======== THE DATA
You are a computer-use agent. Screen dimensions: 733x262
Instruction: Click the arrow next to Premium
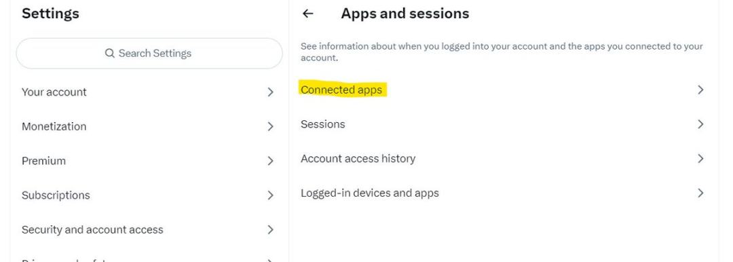(x=270, y=161)
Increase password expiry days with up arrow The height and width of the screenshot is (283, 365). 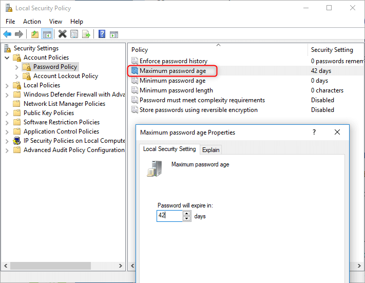(x=187, y=213)
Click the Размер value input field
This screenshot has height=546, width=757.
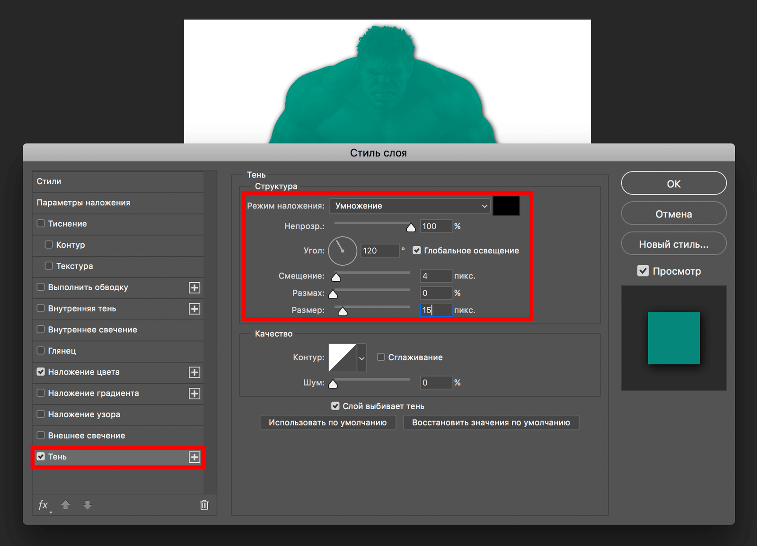point(436,310)
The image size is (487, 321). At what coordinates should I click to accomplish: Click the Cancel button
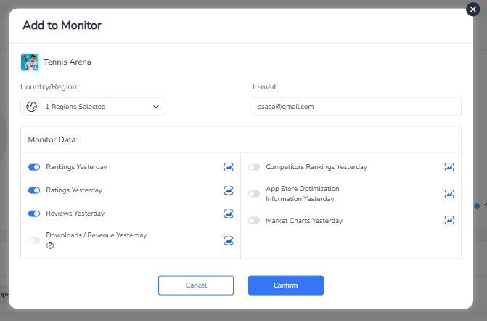[x=196, y=285]
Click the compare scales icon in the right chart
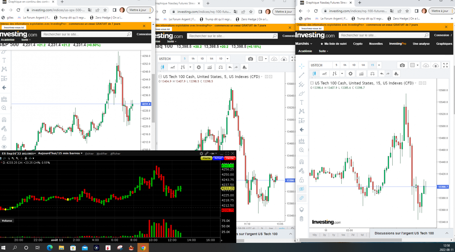The image size is (455, 252). [x=372, y=74]
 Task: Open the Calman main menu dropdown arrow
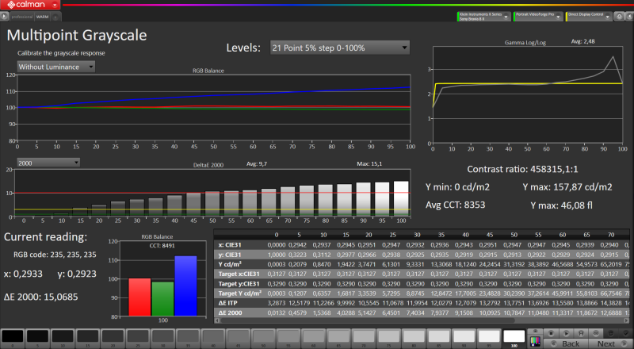pyautogui.click(x=55, y=5)
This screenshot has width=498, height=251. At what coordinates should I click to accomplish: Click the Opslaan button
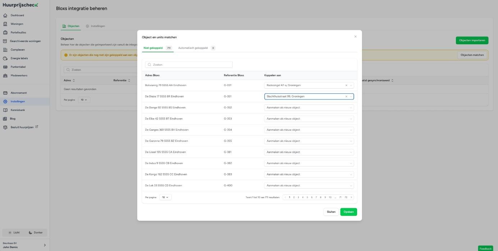348,212
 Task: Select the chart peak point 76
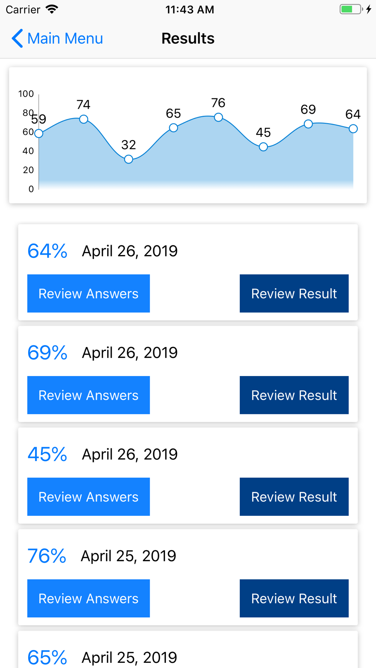pyautogui.click(x=218, y=117)

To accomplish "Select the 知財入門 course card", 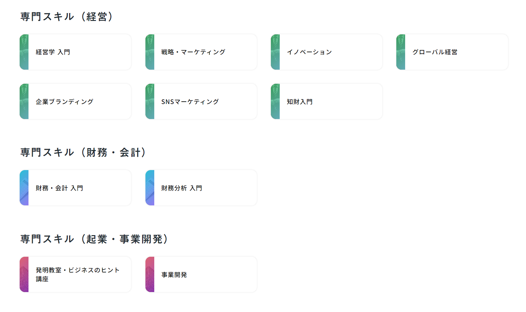I will 327,102.
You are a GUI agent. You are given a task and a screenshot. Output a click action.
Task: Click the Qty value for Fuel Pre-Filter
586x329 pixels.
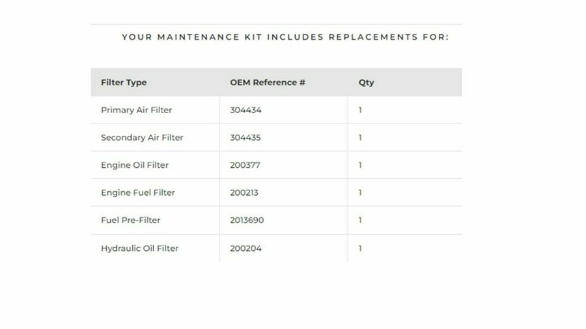pos(360,220)
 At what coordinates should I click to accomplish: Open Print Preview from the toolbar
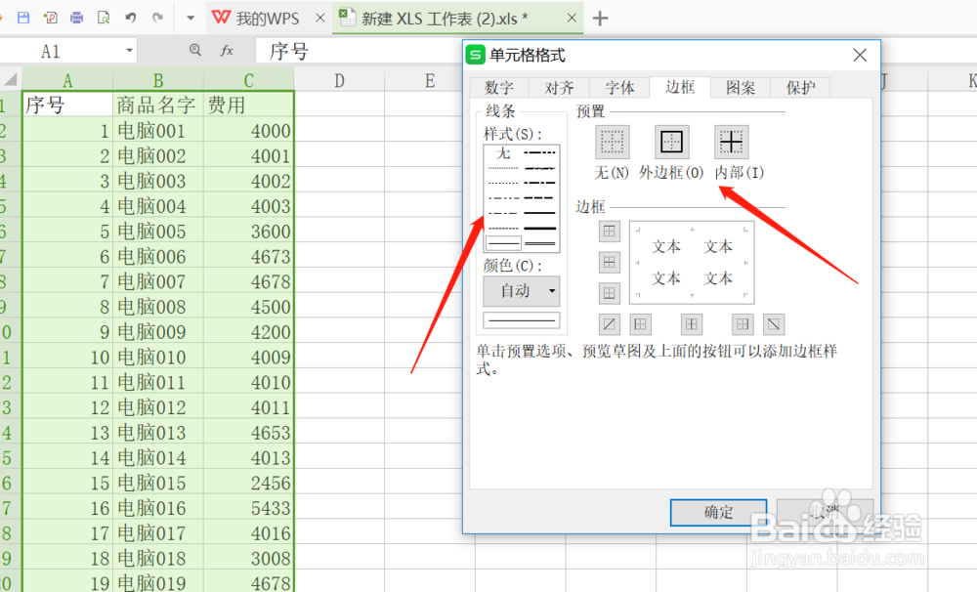[104, 17]
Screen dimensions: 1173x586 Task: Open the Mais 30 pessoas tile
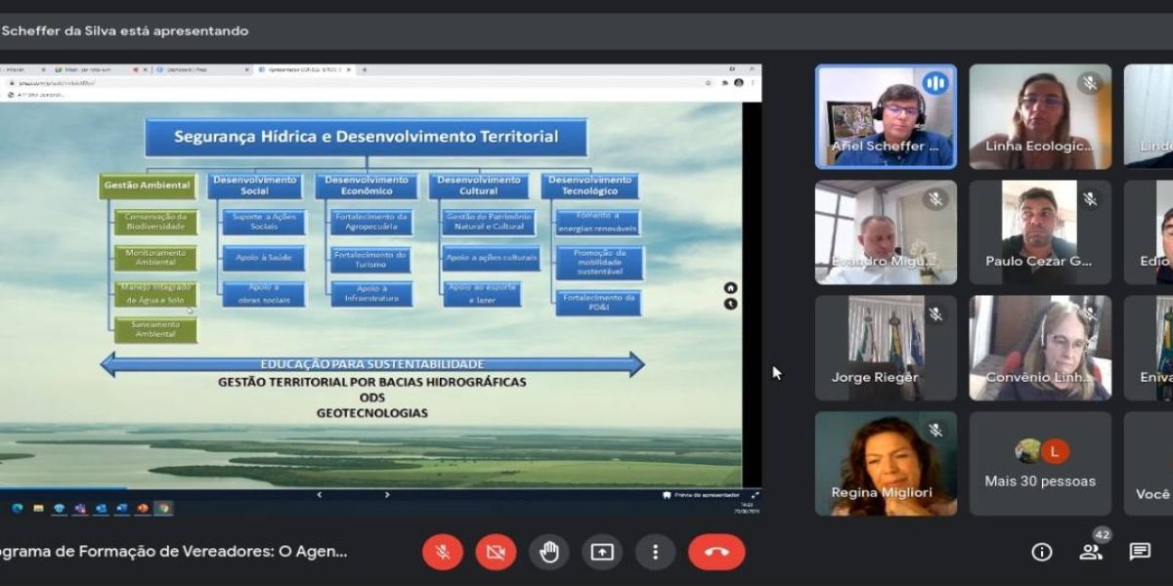1040,464

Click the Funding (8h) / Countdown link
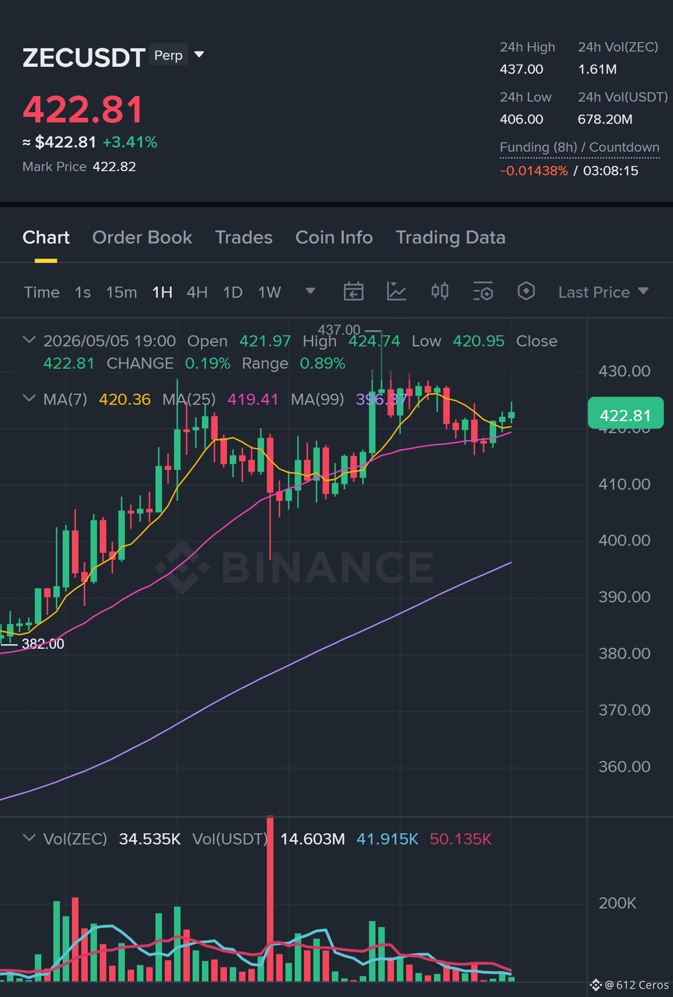click(579, 147)
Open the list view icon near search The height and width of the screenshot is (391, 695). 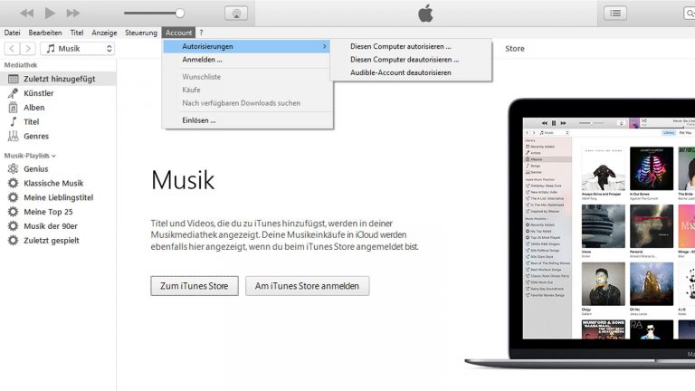[615, 13]
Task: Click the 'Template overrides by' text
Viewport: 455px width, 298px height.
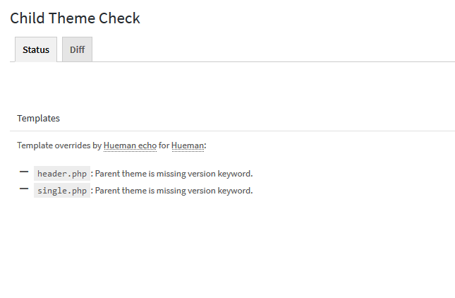Action: (x=59, y=145)
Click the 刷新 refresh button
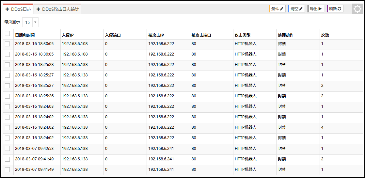Screen dimensions: 365x178 point(335,9)

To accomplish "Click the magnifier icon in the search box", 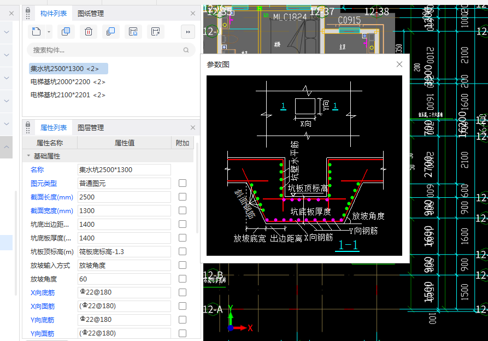I will point(187,50).
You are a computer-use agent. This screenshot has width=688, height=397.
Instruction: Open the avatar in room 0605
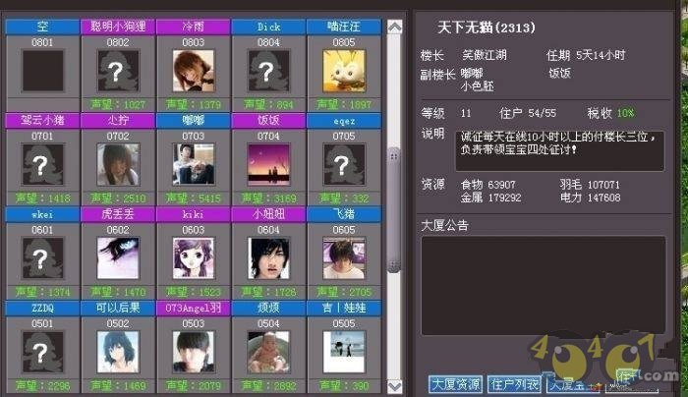344,258
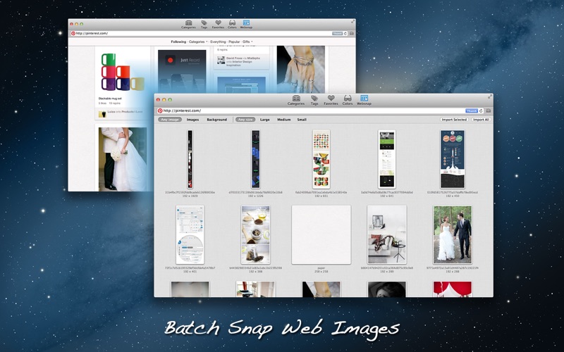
================
Count the lines above in which the string "value" occurs, and write the number with no other text.

2